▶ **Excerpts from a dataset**
==========

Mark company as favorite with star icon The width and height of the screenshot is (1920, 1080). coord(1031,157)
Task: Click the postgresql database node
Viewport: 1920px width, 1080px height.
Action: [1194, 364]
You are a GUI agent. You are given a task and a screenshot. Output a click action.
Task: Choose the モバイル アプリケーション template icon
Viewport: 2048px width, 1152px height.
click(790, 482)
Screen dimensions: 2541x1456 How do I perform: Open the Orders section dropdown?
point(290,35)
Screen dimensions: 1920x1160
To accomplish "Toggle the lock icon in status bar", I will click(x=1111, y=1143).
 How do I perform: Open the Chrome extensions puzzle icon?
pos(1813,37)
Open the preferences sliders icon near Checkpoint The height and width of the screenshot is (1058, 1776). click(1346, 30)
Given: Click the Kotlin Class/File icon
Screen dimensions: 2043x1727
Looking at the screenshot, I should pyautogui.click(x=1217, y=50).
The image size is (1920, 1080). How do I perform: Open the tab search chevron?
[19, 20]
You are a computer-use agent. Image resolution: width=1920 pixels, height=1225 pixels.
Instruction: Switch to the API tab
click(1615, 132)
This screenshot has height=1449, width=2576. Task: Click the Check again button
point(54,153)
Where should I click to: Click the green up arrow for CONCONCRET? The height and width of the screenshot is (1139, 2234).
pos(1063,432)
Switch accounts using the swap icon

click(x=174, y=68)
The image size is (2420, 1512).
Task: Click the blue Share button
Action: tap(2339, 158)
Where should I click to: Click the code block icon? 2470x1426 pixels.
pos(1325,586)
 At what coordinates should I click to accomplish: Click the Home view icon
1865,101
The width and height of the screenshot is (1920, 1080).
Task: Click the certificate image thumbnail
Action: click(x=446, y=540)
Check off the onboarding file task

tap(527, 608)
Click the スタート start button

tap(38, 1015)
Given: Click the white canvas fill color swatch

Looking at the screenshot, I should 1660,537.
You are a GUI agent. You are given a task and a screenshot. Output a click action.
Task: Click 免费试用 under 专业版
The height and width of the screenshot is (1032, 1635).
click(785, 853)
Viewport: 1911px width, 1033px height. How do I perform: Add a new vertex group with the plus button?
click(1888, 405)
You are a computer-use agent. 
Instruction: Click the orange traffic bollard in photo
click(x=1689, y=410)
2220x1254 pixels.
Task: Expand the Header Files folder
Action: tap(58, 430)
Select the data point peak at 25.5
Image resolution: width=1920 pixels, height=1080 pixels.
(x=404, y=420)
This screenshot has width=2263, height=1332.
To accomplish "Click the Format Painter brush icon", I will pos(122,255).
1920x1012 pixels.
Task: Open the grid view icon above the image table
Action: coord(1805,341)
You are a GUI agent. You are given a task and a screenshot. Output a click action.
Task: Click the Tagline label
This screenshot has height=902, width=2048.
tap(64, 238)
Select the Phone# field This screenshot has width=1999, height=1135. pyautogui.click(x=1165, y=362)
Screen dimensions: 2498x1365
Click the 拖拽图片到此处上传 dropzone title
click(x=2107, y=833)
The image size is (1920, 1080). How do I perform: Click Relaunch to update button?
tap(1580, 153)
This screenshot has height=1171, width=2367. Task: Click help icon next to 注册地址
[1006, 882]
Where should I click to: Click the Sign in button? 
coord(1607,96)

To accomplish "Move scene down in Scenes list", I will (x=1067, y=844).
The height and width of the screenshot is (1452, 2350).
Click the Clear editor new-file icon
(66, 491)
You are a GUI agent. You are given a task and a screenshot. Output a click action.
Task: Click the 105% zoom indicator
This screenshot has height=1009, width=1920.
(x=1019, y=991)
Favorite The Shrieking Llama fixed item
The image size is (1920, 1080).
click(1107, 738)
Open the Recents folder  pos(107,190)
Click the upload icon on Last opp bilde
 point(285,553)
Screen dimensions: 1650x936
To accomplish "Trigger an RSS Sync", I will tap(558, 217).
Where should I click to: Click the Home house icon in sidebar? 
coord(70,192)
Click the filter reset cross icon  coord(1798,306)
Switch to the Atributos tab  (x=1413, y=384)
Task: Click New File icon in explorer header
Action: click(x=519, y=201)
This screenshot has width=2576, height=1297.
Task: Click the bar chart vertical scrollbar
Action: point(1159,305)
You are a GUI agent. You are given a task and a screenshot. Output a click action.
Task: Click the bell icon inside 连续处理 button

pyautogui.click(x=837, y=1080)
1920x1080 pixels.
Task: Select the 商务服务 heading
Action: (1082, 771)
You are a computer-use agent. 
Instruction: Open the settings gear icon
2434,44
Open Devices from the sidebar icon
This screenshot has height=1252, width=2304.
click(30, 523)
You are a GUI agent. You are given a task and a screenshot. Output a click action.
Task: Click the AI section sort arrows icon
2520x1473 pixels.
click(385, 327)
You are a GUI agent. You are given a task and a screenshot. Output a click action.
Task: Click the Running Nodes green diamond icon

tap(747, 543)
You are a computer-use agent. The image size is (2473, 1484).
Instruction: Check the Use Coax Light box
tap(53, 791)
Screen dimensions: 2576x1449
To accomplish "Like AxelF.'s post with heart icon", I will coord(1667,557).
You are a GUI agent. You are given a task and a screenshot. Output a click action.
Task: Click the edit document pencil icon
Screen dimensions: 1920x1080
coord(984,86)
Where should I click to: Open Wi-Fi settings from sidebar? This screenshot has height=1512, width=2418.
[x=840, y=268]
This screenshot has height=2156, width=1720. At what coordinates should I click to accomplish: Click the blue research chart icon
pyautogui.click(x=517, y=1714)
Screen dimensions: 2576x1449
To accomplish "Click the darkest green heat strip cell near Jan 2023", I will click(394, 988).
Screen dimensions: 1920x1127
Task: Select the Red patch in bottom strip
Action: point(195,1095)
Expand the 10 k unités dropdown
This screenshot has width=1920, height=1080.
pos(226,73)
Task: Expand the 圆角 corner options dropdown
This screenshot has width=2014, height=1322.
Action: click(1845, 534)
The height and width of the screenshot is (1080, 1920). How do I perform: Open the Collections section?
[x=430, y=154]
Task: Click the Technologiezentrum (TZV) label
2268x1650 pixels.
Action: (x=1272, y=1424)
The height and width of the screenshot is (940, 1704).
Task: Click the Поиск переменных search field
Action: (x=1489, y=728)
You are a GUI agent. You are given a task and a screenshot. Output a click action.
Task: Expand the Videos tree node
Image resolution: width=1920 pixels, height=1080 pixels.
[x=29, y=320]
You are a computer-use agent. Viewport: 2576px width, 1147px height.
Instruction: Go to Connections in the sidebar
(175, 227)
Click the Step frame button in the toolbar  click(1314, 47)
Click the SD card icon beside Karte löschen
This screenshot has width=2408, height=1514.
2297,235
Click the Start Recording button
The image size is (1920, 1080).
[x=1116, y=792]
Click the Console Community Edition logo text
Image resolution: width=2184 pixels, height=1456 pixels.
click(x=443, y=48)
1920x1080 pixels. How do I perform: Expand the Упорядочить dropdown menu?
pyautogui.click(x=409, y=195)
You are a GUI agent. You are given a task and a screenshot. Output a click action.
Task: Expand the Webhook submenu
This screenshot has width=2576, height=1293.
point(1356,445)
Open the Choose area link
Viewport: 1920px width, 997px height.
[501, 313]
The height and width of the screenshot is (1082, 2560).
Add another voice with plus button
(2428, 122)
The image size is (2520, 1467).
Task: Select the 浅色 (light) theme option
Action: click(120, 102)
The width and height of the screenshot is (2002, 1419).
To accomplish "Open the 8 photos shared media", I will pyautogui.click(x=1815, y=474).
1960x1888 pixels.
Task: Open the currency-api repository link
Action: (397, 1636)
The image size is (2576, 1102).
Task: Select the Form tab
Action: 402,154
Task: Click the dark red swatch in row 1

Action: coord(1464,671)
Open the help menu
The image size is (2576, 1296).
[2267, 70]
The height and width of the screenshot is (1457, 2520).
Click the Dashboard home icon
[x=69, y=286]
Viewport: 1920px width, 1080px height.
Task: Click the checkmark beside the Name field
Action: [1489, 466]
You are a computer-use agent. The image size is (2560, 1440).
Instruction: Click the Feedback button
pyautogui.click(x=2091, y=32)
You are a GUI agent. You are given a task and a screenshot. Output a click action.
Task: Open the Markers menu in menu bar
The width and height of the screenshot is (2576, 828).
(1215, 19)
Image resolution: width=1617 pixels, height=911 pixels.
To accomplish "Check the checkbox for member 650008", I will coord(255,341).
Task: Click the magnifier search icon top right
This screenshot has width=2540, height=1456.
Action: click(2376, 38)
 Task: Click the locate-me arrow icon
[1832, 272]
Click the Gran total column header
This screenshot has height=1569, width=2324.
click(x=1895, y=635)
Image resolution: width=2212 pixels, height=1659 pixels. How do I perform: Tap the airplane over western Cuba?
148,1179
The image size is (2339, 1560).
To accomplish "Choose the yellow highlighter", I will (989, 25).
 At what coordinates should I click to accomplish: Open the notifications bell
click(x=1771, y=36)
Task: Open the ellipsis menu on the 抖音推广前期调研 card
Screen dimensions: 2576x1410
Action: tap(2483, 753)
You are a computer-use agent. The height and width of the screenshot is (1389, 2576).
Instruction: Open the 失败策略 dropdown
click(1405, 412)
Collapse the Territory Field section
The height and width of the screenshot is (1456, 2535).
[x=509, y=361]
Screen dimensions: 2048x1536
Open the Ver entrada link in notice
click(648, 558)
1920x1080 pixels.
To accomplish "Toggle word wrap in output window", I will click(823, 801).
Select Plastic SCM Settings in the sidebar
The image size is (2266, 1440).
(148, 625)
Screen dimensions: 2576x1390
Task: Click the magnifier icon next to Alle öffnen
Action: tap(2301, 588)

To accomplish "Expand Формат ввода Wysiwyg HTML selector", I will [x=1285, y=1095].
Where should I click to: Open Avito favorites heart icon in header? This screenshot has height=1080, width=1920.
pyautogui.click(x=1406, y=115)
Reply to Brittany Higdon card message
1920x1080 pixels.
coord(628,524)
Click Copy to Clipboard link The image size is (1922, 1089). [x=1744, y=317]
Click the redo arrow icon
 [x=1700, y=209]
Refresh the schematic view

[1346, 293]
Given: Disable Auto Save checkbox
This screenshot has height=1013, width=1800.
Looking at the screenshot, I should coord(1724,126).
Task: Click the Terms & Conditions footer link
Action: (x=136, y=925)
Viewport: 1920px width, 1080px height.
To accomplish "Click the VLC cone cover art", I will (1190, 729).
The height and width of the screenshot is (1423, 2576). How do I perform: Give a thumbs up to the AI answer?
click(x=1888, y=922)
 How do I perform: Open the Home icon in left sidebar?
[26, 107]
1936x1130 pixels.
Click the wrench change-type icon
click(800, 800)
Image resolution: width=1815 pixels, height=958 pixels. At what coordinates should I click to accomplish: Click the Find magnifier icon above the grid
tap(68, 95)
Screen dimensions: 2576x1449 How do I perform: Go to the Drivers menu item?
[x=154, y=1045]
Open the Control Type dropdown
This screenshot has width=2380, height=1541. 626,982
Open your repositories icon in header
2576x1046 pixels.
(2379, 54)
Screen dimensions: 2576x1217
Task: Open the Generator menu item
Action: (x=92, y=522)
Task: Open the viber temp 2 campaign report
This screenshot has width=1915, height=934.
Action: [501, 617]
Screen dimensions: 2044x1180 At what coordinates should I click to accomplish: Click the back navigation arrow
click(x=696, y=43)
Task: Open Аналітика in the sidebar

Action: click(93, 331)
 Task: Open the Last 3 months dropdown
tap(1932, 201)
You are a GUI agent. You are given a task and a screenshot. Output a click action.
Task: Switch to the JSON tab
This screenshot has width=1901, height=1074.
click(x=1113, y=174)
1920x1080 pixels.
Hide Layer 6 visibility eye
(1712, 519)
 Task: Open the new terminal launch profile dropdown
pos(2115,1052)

==========

▶ **EXERCISE**
A complete answer lists each line of the data that holds the word "Choose".

▶ **SOLUTION FOR THIS EXERCISE**
Task: Choose the モバイル アプリケーション template icon
Open the Choose area link
To accomplish "Choose the yellow highlighter", I will (989, 25).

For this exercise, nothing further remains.